While athletes may reap the benefits of this partnership, whatever they may be, other students may be asking the question, “What is this whole deal about? And what do we get out of it?” Geoffrey Miller, Goucher’s Director of Athletics, was interviewed about this issue.
As Miller explains, no money changed hands between the school and Under Armour. Goucher is a NCAA Division III school, giving Under Armour little incentive to risk sponsorship money on such a small potential audience.
“There’s so much at stake in Division I in terms of dollars,” said Miller. “…and also so much marketing power and upside for companies [like Under Armour] to affiliate with a Division I athletics department. … When we get 125 people to a game and you look at our sign out there that says ‘Atlantic Coast Charters’…they’re not gaining a heck of a lot out of that partnership.”

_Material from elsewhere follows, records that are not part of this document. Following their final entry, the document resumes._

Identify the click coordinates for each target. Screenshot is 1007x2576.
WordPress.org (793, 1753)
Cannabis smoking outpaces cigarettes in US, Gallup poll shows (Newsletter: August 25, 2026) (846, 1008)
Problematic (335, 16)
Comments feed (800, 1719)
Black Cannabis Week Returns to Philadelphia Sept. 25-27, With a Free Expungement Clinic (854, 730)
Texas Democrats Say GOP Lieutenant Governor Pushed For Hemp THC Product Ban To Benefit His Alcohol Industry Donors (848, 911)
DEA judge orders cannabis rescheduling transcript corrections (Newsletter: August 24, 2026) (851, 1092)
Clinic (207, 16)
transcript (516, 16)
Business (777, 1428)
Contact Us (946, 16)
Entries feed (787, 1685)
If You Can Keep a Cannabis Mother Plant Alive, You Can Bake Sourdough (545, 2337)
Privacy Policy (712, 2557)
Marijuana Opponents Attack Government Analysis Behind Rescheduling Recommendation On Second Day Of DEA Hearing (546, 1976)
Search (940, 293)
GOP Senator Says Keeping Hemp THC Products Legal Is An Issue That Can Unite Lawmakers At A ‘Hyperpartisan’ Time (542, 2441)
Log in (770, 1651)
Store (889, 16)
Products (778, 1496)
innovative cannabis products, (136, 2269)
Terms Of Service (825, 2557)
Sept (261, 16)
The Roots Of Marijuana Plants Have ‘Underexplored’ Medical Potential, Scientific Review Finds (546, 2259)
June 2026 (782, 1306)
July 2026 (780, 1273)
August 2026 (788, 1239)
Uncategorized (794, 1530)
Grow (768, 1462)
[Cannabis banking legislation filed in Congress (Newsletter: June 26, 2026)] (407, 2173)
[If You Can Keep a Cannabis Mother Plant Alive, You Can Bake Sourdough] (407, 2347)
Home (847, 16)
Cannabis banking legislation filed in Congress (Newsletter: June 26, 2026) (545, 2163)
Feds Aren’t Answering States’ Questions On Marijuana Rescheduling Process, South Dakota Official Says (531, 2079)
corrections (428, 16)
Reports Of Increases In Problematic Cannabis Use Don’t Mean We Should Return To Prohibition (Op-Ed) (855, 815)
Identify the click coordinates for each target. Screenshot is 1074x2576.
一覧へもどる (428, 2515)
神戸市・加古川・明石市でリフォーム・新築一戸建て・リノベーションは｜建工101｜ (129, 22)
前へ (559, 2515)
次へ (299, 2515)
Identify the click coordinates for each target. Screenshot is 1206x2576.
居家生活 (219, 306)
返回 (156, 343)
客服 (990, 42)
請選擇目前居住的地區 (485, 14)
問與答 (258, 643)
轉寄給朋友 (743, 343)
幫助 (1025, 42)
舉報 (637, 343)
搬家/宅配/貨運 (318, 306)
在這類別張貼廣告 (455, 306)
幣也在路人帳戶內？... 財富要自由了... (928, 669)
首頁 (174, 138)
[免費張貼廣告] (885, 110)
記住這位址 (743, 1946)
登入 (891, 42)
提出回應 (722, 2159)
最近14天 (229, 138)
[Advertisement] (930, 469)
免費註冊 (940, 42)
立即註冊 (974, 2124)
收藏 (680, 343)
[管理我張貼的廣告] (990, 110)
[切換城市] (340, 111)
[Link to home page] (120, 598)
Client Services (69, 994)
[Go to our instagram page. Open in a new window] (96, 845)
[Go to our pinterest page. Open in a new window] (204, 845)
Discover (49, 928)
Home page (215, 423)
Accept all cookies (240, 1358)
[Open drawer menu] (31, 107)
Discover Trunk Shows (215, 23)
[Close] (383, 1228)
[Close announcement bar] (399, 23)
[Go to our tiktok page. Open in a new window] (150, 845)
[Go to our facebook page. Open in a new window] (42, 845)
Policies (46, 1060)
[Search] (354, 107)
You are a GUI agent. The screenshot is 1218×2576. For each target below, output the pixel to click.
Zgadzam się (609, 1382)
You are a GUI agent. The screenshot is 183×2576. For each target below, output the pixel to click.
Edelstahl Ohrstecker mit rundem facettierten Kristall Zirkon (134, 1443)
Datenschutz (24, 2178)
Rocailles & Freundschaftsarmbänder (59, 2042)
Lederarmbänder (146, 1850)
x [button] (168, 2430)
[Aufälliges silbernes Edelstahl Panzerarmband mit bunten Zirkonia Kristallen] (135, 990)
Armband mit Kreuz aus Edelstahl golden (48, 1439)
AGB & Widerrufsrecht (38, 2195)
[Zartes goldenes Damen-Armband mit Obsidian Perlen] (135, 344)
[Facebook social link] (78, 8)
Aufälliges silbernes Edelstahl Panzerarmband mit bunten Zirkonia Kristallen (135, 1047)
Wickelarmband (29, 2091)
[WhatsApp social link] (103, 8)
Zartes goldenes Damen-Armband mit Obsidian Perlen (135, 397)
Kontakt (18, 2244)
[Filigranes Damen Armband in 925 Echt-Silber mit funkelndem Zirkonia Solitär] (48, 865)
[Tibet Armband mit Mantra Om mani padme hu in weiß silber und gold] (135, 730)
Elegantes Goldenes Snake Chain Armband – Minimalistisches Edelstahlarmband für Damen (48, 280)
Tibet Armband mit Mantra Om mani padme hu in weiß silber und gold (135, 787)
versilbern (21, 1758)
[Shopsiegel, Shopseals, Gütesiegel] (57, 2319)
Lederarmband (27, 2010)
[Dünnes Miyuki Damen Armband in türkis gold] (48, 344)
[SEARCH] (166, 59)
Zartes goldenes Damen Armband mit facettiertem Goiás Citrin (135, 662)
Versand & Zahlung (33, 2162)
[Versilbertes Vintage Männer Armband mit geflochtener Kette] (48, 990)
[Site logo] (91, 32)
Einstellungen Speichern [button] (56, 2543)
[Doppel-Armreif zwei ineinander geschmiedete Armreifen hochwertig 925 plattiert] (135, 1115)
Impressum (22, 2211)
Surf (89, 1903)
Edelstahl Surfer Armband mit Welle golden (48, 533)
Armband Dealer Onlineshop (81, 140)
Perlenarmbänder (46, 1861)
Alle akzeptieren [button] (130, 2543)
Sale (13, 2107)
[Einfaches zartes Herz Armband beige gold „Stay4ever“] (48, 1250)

So, if Goucher didn’t receive any money, what did they get out of this deal? “Their enticement is a discount. 40% off the catalog price. And then [Under Armour]’ll give you a ‘credit’ based on your aggregate amount of business,” Miller said. As Miller explained it, each time the Goucher athletic department orders from the Under Armour catalog, 15% of the full purchase price – without the 40% discount tacked on – is transferred into their account as “credit” which can be used the following year. Miller plans to use the credit money to pay for special promotional items, such as caps, to give away first-come-first-serve to fans who attend Goucher games, as an incentive for students to fill seats.
Miller also laid out some of the department’s plans for future construction and expansion. The centerpiece was an expanded Sports Recreation Center, complete with a brand-new pool facility, a multipurpose room, and an upgraded fitness center. Plans also included removing the field behind the SRC and installing three new tennis courts, adding a parking lot in place of the tennis courts, and installing a new turf field next to where the riding stalls currently stand. However, none of these plans will go forward without donations of at least $60 million, according to Miller.